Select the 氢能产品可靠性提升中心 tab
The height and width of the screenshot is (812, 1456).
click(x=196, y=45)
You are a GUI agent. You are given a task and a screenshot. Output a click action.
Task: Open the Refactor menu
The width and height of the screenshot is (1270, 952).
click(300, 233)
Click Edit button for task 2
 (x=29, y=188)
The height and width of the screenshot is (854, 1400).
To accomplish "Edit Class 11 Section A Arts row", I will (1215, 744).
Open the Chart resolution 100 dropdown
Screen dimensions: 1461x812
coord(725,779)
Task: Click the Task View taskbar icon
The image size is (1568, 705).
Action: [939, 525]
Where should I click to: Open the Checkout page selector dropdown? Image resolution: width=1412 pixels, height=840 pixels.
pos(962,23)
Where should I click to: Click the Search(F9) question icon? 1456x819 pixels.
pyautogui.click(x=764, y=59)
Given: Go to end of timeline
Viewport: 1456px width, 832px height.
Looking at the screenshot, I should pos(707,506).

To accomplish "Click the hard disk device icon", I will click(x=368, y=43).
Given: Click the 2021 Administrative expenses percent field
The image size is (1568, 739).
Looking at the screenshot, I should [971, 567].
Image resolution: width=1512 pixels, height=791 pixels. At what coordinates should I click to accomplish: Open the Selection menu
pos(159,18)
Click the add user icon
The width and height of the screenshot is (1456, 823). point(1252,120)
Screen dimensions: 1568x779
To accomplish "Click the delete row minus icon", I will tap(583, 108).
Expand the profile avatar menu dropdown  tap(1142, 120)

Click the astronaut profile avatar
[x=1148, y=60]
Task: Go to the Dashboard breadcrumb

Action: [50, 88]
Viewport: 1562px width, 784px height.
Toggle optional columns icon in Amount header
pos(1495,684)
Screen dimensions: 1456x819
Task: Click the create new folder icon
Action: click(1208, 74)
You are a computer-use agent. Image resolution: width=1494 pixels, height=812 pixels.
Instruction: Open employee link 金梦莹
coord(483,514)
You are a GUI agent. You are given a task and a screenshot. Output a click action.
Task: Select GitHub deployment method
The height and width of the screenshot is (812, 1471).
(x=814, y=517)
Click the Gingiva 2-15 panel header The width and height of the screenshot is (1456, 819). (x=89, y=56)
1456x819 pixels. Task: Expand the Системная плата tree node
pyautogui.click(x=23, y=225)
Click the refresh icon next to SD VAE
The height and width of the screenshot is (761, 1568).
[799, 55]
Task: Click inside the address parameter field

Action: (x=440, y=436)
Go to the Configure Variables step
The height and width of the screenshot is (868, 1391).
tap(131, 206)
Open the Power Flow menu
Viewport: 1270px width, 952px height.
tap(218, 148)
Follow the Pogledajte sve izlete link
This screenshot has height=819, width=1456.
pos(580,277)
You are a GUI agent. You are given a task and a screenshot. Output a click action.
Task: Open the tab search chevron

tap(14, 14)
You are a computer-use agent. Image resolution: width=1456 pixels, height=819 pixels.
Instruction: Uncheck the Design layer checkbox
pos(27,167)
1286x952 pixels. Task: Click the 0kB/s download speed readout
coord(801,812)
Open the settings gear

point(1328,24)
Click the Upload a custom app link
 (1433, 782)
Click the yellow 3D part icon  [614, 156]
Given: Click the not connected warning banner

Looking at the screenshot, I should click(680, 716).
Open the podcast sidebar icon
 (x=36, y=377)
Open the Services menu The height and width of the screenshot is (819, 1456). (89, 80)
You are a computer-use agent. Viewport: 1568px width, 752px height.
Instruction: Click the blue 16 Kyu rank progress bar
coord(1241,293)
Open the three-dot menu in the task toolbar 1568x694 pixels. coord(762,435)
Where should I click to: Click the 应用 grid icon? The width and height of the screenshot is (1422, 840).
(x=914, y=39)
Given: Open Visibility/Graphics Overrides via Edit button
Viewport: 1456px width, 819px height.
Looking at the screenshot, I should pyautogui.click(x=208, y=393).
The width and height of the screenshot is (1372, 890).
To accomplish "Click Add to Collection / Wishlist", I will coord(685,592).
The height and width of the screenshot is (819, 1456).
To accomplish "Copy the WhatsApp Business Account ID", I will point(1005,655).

▶ Problem details
Only a number belongs in the answer: state how many lines of the entries above hold "computer".

▶ Response area
3